Szczerze? Dla mnie film jest średni. Nie najgorszy, ale mógłby być o wiele, wiele lepszy. Drętwa Wdowa z drętwymi tekstami, jeszcze gorszy Hawkeye, jakby tak zupełnie na siłę. Fabuła też pozostawia wiele do życzenia.... Za młoda ciocia May! Kto to w ogóle zatwierdził i pozwolił urzeczywistnić się tej wielkiej pomyłce na ekranie! Jednakże, wielki plus za darowanie nam historii śmierci wujka Bena :D (bo ile można!). Plus również za nowego spidermana który póki co (odpukać) wydaje się najlepszym do tej pory spidermanem, a także plus za humorystyczne sceny z Ant-Manem, Spidermanem i z garbusem na parkingu :P Dziękuję za uwagę.
Nie ważne ile ma lat, ważne na ile wygląda, w poprzednich częściach to była staruszka, a tutaj milf.
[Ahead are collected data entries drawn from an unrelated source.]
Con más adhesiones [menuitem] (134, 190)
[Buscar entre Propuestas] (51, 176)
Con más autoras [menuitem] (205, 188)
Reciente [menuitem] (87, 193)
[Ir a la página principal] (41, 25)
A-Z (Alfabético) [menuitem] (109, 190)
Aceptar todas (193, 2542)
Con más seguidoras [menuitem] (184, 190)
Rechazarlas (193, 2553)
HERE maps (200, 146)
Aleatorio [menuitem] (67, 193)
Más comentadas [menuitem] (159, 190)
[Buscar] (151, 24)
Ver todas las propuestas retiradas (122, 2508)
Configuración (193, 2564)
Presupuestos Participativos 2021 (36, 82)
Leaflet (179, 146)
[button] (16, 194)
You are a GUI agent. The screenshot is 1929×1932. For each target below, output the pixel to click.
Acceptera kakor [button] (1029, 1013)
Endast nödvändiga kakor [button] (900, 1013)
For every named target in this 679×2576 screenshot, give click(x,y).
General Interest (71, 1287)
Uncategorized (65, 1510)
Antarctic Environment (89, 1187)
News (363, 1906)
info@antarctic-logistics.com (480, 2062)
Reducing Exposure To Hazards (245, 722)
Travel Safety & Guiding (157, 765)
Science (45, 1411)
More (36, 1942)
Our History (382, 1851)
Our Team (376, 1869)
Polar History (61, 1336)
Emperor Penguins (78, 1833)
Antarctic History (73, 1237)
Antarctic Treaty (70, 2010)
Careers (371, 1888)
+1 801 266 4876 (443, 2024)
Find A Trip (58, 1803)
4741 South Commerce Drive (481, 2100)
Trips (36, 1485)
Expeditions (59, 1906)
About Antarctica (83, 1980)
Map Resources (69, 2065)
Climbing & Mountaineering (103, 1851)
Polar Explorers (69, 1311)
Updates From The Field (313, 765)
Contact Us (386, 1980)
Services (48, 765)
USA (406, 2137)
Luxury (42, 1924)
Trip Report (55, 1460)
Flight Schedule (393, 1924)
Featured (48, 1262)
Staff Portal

Ciocia May w tym wydaniu ma jedną dużą zaletę, na którą niemal nikt nie zwrócił uwagi. Będzie mogła zostać w Marvelu na dłużej. Nie mama tutaj, jak w poprzednich wydaniach, "autentycznie" starszej pani, której angaż na parę lat może się nie udać a wątpię my Marvelowi na rękę było zmienianie co film aktorki.